Daniel Kent McCready (born July 18, 1983) is an American veteran, entrepreneur, civil rights activist, and former political candidate from Charlotte, North Carolina. He served in the United States Marine Corps, achieving the rank of captain.

McCready was the Democratic Party nominee for the United States House of Representatives from North Carolina's 9th congressional district in the 2018 election. Initially it appeared that Republican Mark Harris won narrowly. The bipartisan state election board completed an investigation into allegations of ballot fraud by Republican operatives and declined to certify the election and called for a special election to fill the seat. McCready lost the special election to Dan Bishop on September 10, 2019.

Early life and education 
McCready is from Charlotte, North Carolina, and graduated from Myers Park High School in the Charlotte-Mecklenburg Schools system. He earned a bachelor's degree in economics from Duke University in 2005. He then served as a captain in the United States Marine Corps and was deployed to Iraq in 2007 and 2008, where he led two platoons. Following his military service, he returned to university for graduate work, earning a Master of Business Administration (MBA) from Harvard Business School.

Career
After earning his MBA in 2011, McCready worked for a year as a management consultant for McKinsey & Company. He left the company in 2013 to cofound Double Time Capital, a solar-focused clean energy fund, with partner Rye Barcott. As of February 2017, "Double Time has financed 36 solar energy projects, which collectively produce roughly 10% of North Carolina's solar power and power around 30,000 homes in the state." At that time, North Carolina was the second ranked state in the United States based on the cumulative amount of solar electric capacity installed.

In 2014, McCready founded This Land, an online store for American crafts that highlighted the work of skilled craftspeople from economically depressed areas who otherwise do not have the means to market their products to broad audiences. In 2017, McCready announced that he would be closing the site in order to focus on his campaign for US House of Representatives.

2018 U.S. House of Representatives election
 
In May 2017, McCready announced his candidacy for the United States House of Representatives in . On May 8, 2018, McCready easily won the Democratic Party primary election while former pastor Mark Harris unseated incumbent representative Robert Pittenger in the Republican primary. The New York Times described the race between Harris and McCready as a "top-tier contest". A CBS News story called the race "one of the most competitive". On election day, unofficial vote tallies showed Harris defeating McCready by 905 votes, but on November 27, 2018, the North Carolina State Board of Elections and Ethics Reform declined to certify the election results, citing voting irregularities involving absentee ballots in the eastern part of the district. The irregularities became the subject of a criminal investigation into an alleged ballot harvesting scheme to elect the Republican Harris. It was orchestrated by Republican political operative McCrae Dowless in Bladen and Robeson Counties.

The Associated Press subsequently retracted calling the race, pending the ultimate decision of the state board of elections.
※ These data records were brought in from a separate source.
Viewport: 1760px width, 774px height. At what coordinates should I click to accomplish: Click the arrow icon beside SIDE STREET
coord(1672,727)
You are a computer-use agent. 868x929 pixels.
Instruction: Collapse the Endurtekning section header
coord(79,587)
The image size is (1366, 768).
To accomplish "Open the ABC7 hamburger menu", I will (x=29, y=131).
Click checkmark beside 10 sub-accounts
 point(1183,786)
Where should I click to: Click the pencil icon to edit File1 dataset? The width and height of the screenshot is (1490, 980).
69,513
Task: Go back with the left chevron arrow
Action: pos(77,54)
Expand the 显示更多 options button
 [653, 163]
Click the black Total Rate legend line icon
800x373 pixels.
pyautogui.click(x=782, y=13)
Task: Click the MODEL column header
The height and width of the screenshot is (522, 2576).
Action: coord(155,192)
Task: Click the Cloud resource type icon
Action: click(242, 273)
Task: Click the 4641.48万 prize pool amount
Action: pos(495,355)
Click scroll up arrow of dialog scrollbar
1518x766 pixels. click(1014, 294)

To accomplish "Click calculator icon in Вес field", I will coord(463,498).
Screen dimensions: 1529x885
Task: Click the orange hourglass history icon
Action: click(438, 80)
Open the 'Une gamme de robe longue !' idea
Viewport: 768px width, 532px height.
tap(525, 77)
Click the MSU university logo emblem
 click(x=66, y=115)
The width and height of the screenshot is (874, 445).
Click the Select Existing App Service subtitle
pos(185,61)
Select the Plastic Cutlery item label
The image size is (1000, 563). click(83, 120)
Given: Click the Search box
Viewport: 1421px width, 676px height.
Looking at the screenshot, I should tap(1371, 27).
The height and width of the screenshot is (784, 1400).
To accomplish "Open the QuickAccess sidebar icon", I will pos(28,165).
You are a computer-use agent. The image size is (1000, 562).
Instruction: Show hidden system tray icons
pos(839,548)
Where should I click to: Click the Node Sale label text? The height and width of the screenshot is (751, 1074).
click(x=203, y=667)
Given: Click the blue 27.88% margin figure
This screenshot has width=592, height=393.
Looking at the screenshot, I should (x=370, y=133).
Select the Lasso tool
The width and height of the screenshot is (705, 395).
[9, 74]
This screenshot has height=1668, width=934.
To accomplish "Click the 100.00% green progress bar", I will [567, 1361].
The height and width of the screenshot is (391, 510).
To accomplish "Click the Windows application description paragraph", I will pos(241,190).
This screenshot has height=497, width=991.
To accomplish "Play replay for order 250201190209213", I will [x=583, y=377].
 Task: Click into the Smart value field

On November 30, the election board of the district decided to hear evidence about "claims of numerous irregularities and concerted fraudulent activities" at a meeting to be held by December 21, which was subsequently delayed to January 10, 2019, after the new Congress was scheduled to be seated. McCready withdrew his earlier submitted concession on December 6. In February 2019, the bipartisan election board unanimously determined they would not certify the results because of ballot fraud by Republican operatives. They called for a special election to be held. The state legislature passed a law requiring new party primaries.

2019 U.S. House of Representatives special election

The election board called a special election to be held for this congressional seat. A newly passed law by the North Carolina General Assembly requires such a do-over to include the holding of new preceding primaries for the parties. McCready filed to run in the special election. McCready's major party opposition was Republican State Senator Dan Bishop. The election was held on September 10.

During the election, President Donald Trump claimed that McCready "wants to take away your guns", "raise your taxes", "likes open borders", and "really admires socialism." CNN described Trump's claims as comprehensively inaccurate, as McCready advocates for tax cuts for the middle class, does not advocate for taking guns away, and supports physical barriers on the border.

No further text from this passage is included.